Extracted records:
_____

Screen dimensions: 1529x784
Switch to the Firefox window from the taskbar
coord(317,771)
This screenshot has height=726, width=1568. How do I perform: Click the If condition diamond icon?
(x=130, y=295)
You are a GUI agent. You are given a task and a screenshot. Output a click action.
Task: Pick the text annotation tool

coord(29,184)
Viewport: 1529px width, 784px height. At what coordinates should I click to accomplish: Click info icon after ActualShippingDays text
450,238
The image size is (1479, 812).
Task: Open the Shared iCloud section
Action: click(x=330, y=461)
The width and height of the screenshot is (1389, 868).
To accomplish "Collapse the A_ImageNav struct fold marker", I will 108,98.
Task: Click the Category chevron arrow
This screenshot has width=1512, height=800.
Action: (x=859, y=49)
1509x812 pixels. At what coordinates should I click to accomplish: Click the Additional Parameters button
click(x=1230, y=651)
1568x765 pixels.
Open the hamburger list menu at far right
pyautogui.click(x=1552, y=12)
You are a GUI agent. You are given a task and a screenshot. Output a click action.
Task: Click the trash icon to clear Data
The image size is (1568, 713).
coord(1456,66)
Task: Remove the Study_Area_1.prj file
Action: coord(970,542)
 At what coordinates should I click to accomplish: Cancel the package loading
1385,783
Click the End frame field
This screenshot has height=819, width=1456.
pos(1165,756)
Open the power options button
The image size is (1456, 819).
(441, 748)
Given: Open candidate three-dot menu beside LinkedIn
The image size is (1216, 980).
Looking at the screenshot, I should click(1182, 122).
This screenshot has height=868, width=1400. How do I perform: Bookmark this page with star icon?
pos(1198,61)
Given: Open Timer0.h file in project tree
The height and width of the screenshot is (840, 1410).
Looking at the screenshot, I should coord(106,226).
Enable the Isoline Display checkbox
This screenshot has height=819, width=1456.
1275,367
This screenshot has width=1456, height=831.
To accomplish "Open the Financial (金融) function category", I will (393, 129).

_____

Output every record in full, exactly as it was given.

▸ **Response to the task**
Screen dimensions: 1529x784
Switch to the Firefox window from the taskbar
coord(317,771)
This screenshot has height=726, width=1568. How do I perform: Click the If condition diamond icon?
(x=130, y=295)
You are a GUI agent. You are given a task and a screenshot. Output a click action.
Task: Pick the text annotation tool

coord(29,184)
Viewport: 1529px width, 784px height. At what coordinates should I click to accomplish: Click info icon after ActualShippingDays text
450,238
The image size is (1479, 812).
Task: Open the Shared iCloud section
Action: click(x=330, y=461)
The width and height of the screenshot is (1389, 868).
To accomplish "Collapse the A_ImageNav struct fold marker", I will 108,98.
Task: Click the Category chevron arrow
This screenshot has width=1512, height=800.
Action: (x=859, y=49)
1509x812 pixels. At what coordinates should I click to accomplish: Click the Additional Parameters button
click(x=1230, y=651)
1568x765 pixels.
Open the hamburger list menu at far right
pyautogui.click(x=1552, y=12)
You are a GUI agent. You are given a task and a screenshot. Output a click action.
Task: Click the trash icon to clear Data
The image size is (1568, 713).
coord(1456,66)
Task: Remove the Study_Area_1.prj file
Action: coord(970,542)
 At what coordinates should I click to accomplish: Cancel the package loading
1385,783
Click the End frame field
This screenshot has height=819, width=1456.
pos(1165,756)
Open the power options button
The image size is (1456, 819).
(441, 748)
Given: Open candidate three-dot menu beside LinkedIn
The image size is (1216, 980).
Looking at the screenshot, I should click(1182, 122).
This screenshot has height=868, width=1400. How do I perform: Bookmark this page with star icon?
pos(1198,61)
Given: Open Timer0.h file in project tree
The height and width of the screenshot is (840, 1410).
Looking at the screenshot, I should coord(106,226).
Enable the Isoline Display checkbox
This screenshot has height=819, width=1456.
1275,367
This screenshot has width=1456, height=831.
To accomplish "Open the Financial (金融) function category", I will (393, 129).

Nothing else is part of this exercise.